Required actions:
1. Please extract the passage of the review of The Little Stranger between "There are larger" and "meaning beyond marriage.", inclusive.
2. List every character the review of The Little Stranger mentions by name.
3. According to the review of The Little Stranger, what work did Dr Faraday's mother do at Hundreds Hall?

Supplied passage:

Creepy. Unsettling. Strange (not surprisingly). I’m left a bit confused as to how to explain The Little Stranger. This is a superbly written book suffering from a slight defect in urgency – though whether this is in fact a deficit is debatable – this tale takes its time and has a slow pace in the beginning, which gradually becomes more obviously well-suited to the story, but in the first third of the book there is a danger of falling into a torpor.
The Little Stranger is set in an upper class but rapidly decaying home – Hundreds Hall – following WW2, and the story is told by Dr Faraday – a local “lad made good” who remembers visiting Hundreds as a child and whose mother worked there as a nursery maid. Gradually it becomes clear that all is not well at Hundreds Hall, inhabited only by Mrs Ayres and her son Roderick and daughter Caroline, and a young teenage maid, with strange happenings seeming to indicate a malevolent force at work.
There are larger issues here, playing out within a domestic setting – the loss of wealth and status and the general aimlessness of the upper classes after WW2. Roderick, injured in the service of the country, has little to do but obsess over the state of his “estate” – and littler money to do it with. Caroline is a spinster, almost nostalgic for the war that gave her life a purpose and meaning beyond marriage.
Waters’ amazing technique with writing is on total show here – her ability to inhabit the voices of her characters is skilful and as equally creepy as the events they contend with. There is no jarring note here, no moment of anachronism. Their voices are fully formed and genuine and one feels total submersion in the time and story of the novel. Haunting and haunted, the voices of ghosts and a time past. Perfect for the tale being told.
The unsettled atmosphere increases as the story moves on, gradually drawing you in and eventually becoming gripping, with moments of genuine spookiness. Waters holds back from explanation and outright description though, intensifying the creepiness by lack of detail about what exactly we are dealing with here. The reader is never allowed a complete grip on events, an ambiguity that is slightly maddening but also means we never stray into well-worn territory of “horror”.

Data items:
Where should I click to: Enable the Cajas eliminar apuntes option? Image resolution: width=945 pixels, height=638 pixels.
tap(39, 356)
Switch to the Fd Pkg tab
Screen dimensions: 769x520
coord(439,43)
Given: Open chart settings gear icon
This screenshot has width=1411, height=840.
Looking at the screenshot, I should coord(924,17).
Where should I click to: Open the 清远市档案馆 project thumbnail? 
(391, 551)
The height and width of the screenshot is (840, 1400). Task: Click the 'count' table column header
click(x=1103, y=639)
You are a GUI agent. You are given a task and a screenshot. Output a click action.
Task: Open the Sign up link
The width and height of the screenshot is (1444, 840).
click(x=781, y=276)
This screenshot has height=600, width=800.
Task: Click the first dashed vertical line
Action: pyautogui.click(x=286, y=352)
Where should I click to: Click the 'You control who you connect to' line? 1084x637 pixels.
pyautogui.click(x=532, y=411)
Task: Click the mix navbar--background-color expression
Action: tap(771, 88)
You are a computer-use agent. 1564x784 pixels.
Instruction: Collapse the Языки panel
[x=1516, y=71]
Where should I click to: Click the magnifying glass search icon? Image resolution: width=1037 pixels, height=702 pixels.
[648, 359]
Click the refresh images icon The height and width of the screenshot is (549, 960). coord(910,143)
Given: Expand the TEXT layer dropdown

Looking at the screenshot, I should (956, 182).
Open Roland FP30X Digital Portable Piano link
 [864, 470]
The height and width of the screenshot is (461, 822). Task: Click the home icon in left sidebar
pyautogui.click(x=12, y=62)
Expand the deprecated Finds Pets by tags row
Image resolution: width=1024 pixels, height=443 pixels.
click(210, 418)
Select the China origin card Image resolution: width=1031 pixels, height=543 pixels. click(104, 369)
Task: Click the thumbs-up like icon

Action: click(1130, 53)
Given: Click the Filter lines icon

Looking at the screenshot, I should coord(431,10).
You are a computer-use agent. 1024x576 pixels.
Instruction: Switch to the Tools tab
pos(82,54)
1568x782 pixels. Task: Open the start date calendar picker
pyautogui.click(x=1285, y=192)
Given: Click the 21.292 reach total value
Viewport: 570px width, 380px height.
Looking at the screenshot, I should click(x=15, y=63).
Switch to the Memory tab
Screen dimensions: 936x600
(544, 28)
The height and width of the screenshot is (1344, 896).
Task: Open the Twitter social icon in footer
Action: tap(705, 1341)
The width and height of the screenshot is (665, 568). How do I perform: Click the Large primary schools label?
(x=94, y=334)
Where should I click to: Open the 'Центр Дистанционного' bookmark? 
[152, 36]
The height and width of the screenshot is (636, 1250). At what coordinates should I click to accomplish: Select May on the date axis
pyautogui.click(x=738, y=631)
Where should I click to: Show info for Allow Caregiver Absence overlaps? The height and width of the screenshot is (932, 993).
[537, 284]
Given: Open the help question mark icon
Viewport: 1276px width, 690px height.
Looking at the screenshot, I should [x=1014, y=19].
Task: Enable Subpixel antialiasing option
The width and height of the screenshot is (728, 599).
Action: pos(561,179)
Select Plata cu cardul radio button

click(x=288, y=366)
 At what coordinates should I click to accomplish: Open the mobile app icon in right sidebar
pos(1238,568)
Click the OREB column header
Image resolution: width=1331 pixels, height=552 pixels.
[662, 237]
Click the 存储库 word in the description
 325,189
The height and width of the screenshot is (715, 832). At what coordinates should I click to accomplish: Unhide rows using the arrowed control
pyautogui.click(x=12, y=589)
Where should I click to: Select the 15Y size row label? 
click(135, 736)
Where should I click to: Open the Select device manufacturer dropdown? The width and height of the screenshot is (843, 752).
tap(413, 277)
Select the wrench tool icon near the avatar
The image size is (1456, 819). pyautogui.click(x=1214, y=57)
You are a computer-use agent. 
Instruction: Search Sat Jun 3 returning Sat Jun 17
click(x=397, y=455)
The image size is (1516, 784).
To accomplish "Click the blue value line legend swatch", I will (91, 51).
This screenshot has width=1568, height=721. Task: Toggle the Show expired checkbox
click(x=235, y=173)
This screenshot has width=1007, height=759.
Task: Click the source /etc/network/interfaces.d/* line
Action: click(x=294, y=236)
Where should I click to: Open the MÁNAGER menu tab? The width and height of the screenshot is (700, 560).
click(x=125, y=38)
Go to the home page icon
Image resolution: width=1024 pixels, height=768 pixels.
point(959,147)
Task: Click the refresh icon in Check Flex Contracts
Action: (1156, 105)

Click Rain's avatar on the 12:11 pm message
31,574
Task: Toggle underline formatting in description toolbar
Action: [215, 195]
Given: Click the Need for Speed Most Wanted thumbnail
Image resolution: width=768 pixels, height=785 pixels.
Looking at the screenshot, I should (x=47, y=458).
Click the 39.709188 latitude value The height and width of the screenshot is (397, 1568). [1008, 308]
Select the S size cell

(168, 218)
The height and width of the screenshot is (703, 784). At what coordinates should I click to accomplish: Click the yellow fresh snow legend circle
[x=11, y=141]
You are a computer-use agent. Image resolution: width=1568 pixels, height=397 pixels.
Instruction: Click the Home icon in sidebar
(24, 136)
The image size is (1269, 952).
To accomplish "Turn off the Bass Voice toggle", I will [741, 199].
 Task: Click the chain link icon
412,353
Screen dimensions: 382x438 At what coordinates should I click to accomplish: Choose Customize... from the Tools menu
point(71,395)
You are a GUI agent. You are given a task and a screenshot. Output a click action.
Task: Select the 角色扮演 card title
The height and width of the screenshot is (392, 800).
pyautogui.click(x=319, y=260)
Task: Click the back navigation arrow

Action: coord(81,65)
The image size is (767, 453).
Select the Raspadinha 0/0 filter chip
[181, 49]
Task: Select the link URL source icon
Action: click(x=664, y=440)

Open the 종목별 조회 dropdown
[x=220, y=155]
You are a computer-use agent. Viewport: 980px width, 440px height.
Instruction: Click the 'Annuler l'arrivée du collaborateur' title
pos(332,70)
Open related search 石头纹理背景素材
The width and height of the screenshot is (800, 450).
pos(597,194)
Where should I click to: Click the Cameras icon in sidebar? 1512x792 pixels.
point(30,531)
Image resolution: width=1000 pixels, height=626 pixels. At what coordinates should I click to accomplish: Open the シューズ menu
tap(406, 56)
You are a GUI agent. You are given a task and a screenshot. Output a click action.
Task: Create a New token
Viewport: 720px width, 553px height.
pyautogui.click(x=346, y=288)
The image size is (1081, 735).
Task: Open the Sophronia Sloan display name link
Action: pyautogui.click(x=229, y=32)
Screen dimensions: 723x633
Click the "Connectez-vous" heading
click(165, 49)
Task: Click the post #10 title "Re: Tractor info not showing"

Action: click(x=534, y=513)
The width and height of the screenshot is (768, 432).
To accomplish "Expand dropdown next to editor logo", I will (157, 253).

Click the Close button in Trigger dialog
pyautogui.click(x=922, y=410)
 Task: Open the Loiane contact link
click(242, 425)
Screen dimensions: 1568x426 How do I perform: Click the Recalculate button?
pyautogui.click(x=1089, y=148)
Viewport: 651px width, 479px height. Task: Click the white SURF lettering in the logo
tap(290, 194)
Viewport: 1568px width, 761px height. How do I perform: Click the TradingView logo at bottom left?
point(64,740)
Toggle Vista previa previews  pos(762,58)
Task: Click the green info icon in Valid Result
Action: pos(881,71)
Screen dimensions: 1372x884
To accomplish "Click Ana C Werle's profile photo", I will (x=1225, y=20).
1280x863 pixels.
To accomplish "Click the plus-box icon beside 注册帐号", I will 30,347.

Results:
1.
There are larger issues here, playing out within a domestic setting – the loss of wealth and status and the general aimlessness of the upper classes after WW2. Roderick, injured in the service of the country, has little to do but obsess over the state of his “estate” – and littler money to do it with. Caroline is a spinster, almost nostalgic for the war that gave her life a purpose and meaning beyond marriage.

2. Dr Faraday, Mrs Ayres, Roderick, Caroline

3. She worked there as a nursery maid.